**EXCERPTED RECORDS:**
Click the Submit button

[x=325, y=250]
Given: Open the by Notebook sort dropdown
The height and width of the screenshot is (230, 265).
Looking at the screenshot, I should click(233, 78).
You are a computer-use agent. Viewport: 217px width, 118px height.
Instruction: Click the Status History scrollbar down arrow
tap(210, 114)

...

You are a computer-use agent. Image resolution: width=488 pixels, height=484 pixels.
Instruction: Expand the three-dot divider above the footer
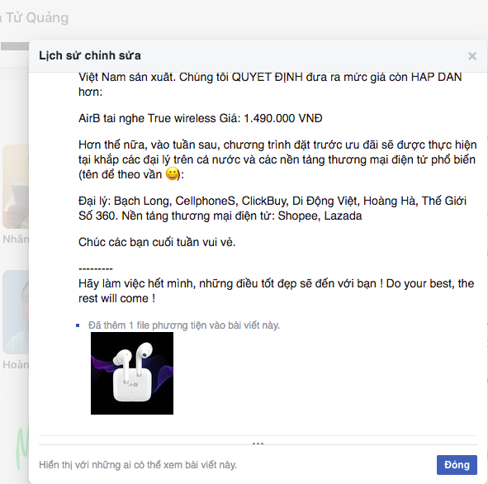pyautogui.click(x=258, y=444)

==

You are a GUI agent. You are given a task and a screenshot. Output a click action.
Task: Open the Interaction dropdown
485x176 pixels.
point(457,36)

**YOUR TASK:**
From the listing above, collect every line that mentions the word "dropdown".

**SOLUTION TO THIS PROBLEM:**
Given: Open the by Notebook sort dropdown
Task: Open the Interaction dropdown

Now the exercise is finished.